He didn't realize they'd pulled off the road until he started from the feel of Dean's hands on either side of his face. Blinking, he let Dean lift his head, refocus him on his brother's eyes.
"...see me? Look at me, Sam."
Sam didn't fight it, staring hard into Dean's eyes, the one thing the Cage hadn't been able to successfully mimic. Ruby's voice faded away.
The same thing had happened the night before. As Lucifer had taunted him with having let Hell in, Sam must've made some sound of distress. The next thing he knew, his brother was awake and crouching in front of him, hands cradling Sam's face just like this, demanding his attention. It had put out the fire like nothing else Sam had tried. Dean had ended up dragging Sam into bed with him, insisting that big brother being near might keep the Devil at bay, and wanting to know if Sam needed him during the night. It was probably the only reason Sam had gotten any rest at all.
"Is he still there?" Dean was asking now from the driver's seat.

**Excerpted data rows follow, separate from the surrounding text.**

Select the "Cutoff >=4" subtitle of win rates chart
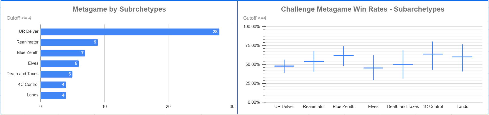Screen dimensions: 489x115 pos(254,18)
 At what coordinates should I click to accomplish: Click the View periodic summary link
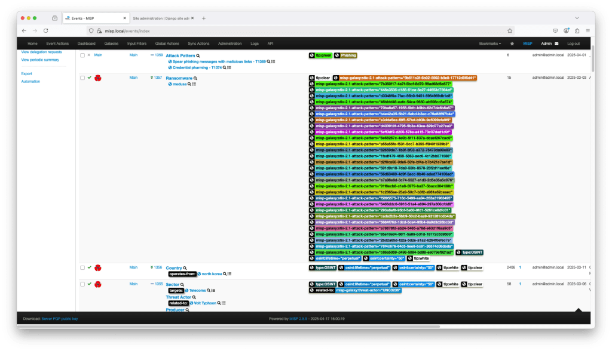tap(40, 60)
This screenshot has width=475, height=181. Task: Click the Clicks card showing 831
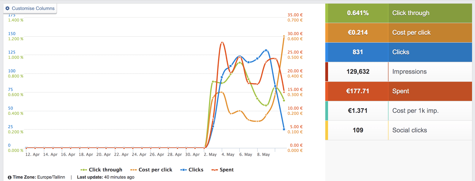click(398, 52)
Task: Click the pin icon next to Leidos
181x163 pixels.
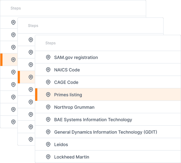Action: click(x=48, y=144)
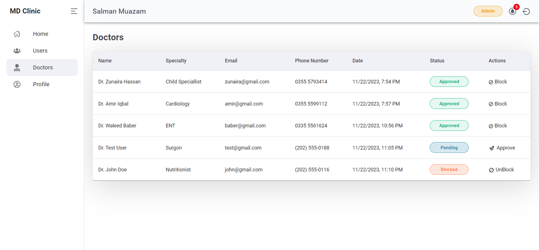Click the Pending status badge
The image size is (539, 250).
tap(449, 147)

Sam drooped, wrung out and humiliated. "She. Ruby this time. She's gone."
Dean studied him a tense moment before letting him go. "Yeah, well...at least your broken brain's taste is improving."
It was lame, but that was the most either of them were up for, and Sam's mouth quirked a weary smile in appreciation. "Yeah. Thanks."

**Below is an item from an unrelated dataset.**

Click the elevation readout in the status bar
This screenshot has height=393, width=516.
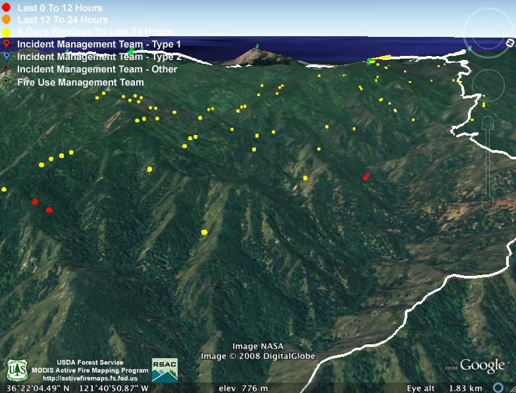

"Don't mention it." Dean eyed him one more minute, then restarted the car. "Okay, here's the plan. I'm gonna swing by Nora's to pick up those rituals she has for us. You're gonna go back to the room and chill out for a while. Read, turn the TV on, sleep if you can. Call me if you need to. Okay?"
It was a sucky plan, but Sam didn't love the idea of tailing Dean around like a kid with anxiety issues, either. Things were bad, no lie, but not so bad yet that he needed his brother constantly at his side like a security blanket to ward off the bogeyman. "Yeah, okay," he agreed quietly.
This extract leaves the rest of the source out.